Jean-Olivier Chénier (December 9, 1806 – December 14, 1837) was a physician in Lower Canada (present-day Quebec). Born in Lachine (or maybe Montreal).[1] During the Lower Canada Rebellion, he commanded the Patriote forces in the Battle of Saint-Eustache. Trapped with his men in a church by the government troops who set flames to the building, he was shot to death while attempting to escape through a window. He died to shouts of "Remember Weir!", a reference to George Weir, a government spy executed by the Patriotes.[2] The government forces mutilated Chénier's corpse to intimidate the remaining Patriote supporters:
Chénier was found about six o'clock and taken to Addison's Inn where his body suffered indignities which those present called an autopsy. During the three days the body was left exposed, a witness swore he had seen it stretched out on the tavern bar: "The chest was opened and the heart hung outside it. To a passing Patriote they cried: 'Come see your Chénier's rotten heart!' ...I noticed that rifle blows had left his head covered with clots of blood." A correspondent for Le Canadien, also an eyewitness, wrote in his diary: "We were in Saint-Eustache last Sunday. The dead had been left lying about. Chénier was on the counter, so badly mutilated that he was almost cut into four pieces , his heart on the outside. A sickening spectacle to witness."

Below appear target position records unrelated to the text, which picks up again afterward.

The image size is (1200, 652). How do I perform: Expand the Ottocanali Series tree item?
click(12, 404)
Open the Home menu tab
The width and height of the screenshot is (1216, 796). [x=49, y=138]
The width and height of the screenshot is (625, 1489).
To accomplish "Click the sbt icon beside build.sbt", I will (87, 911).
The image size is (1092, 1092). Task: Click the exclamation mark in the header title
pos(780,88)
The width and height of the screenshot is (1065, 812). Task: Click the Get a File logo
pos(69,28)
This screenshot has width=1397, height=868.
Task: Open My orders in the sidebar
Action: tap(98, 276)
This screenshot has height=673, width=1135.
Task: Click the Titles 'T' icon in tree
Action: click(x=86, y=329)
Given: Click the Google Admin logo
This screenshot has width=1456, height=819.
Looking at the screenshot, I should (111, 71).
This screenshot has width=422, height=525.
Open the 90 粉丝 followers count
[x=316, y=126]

— Géraid Filteau, Histoire des Patriotes, Éditions l'Aurore/Univers, 1980, p.370
Chénier was excommunicated from the Roman Catholic religion until 1945. The name was condemned because Jean-Olivier Chénier fought on holy ground inside a church. The Chénier park in the Bas-St-Laurent was renamed after the excommunication of the family. The excommunicated family moved to Hawkesbury, Ontario.
There is a statue of Jean-Olivier Chénier in St-Eustache in remembrance of those who died in the fire of 1837. Another used to be situated on St. Denis Street in downtown Montréal. However, this statue was removed at about the same time when the new Université de Montréal Health Centre was inaugurated, in 2016, in 2021.